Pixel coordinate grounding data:
━━━

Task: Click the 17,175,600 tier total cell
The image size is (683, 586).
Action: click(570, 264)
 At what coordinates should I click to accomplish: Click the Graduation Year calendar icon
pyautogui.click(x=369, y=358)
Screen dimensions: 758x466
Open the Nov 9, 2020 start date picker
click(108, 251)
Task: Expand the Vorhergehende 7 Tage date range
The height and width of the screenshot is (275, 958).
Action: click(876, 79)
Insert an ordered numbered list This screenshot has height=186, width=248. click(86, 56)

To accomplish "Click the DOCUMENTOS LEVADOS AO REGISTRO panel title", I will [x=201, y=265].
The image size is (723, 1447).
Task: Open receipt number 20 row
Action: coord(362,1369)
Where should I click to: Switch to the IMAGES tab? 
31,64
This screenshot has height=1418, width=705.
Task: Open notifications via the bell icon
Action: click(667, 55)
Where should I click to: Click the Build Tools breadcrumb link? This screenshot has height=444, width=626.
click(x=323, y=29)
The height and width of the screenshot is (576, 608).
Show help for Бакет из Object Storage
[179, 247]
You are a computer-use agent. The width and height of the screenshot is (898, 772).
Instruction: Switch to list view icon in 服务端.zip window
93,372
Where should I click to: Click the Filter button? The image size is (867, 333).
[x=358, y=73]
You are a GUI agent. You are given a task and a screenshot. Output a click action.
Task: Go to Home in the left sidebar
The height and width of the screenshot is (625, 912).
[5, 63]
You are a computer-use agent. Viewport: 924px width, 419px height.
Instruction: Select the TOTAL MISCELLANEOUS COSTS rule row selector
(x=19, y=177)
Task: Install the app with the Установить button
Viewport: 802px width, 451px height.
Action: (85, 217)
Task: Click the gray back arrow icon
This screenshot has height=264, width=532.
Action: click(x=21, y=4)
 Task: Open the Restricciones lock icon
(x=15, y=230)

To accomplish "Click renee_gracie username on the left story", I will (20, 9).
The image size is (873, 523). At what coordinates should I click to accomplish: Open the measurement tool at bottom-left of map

━━━

◆ Action item: Beginning at the line above that contains "Where should I click to: Switch", return each line exactly through the line that contains "You are a computer-use agent. Viewport: 924px", and no others.

◆ Solution:
Where should I click to: Switch to the IMAGES tab? 
31,64
This screenshot has height=1418, width=705.
Task: Open notifications via the bell icon
Action: click(667, 55)
Where should I click to: Click the Build Tools breadcrumb link? This screenshot has height=444, width=626.
click(x=323, y=29)
The height and width of the screenshot is (576, 608).
Show help for Бакет из Object Storage
[179, 247]
You are a computer-use agent. The width and height of the screenshot is (898, 772).
Instruction: Switch to list view icon in 服务端.zip window
93,372
Where should I click to: Click the Filter button? The image size is (867, 333).
[x=358, y=73]
You are a GUI agent. You are given a task and a screenshot. Output a click action.
Task: Go to Home in the left sidebar
The height and width of the screenshot is (625, 912).
[5, 63]
You are a computer-use agent. Viewport: 924px width, 419px height.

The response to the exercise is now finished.